In-Depth
SNIA’s Information Lifecycle Management Paper Reads Like a Beach Novel
Like a summertime guilty-pleasure-but-pointless novel, and SNIA’s latest document on information lifecycle management makes for nice beach reading.
- By Jon William Toigo
- August 15, 2006
In 1973, Richard L. Nolan, an associate professor at Harvard’s Graduate School of Business Administration, set forth a model describing the assimilation of technology by business organizations. He enumerated five stages through which most businesses would pass on their way to IT nirvana: a gentle S-curve depicting a predictable pattern of learning and adoption that would result in what might be called today a pure business-information nexus.
Based mostly on the analysis of budgetary expenditures made by companies studied by Nolan, the first four stages were defined by the steady adoption and funding of data processing (DP) by a business until, at stage IV, integration became the order of the day and end users were placed increasingly in the driver’s seat.
Stage V was less precisely defined. Somehow, the organization would move from an IT-as-service-bureau model to an IT-as-data-manager model, though it was never clearly spelled out exactly how this would occur. In fact, how and when we would get to Stage V depended on whose hypothesis you believed.

Dataset section:
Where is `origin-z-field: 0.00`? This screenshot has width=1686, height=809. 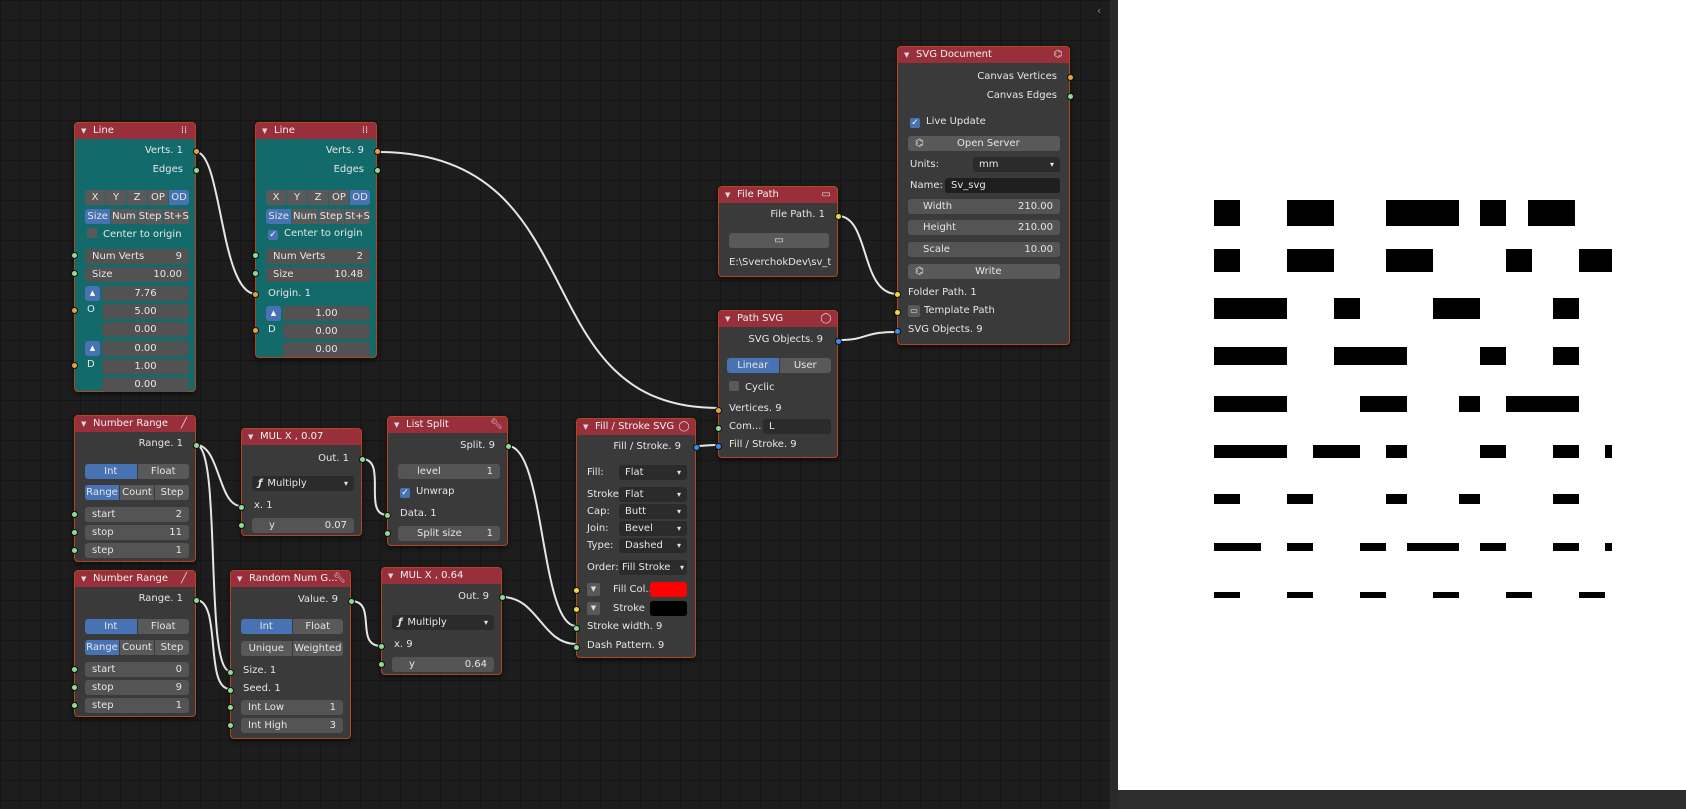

Task instructions:
1. Answer these questions from the article on SNIA's information lifecycle management paper, giving each answer on its own line:
(a) In what year did Richard L. Nolan set forth his model of technology assimilation?
(b) According to the text, the first four stages were based mostly on the analysis of what?
(c) Stage V would move the organization from which model to which model?
2. Write the next few sentences of the article on SNIA's information lifecycle management paper, continuing from the point where it stops.

Task-by-task results:
1.
(a) 1973
(b) Budgetary expenditures made by companies studied by Nolan
(c) From an IT-as-service-bureau model to an IT-as-data-manager model

2.
One view held that the next evolution of IT would be determined by changes in technology itself, while others contended that evolution would be contingent upon the assimilation of specific technologies such as databases or word processing software or personal computers. Still others held that Stage V was entirely dependent on a combination of situational factors—ranging from management style to economic factors to a willingness to embrace technology innovation, etc.—that would vary wildly from one organization to another.
By the late 1980s, the value of the Nolan model as a predictor and guideline to strategic planners in business organizations had diminished substantially. Critics said that the model was more metaphorical than meaningful, especially given that “Nolan’s own operationalization of the model remains proprietary, [and] other researchers [are] forced to rely on their own judgment for many important measurement and interpretation issues.”
Bottom line: Nolan had not defined his terms or assumptions clearly (limiting the ability of others to collect empirical data to prove or disprove his S-curve) and he held the model itself as proprietary (limiting its accessibility for peer review).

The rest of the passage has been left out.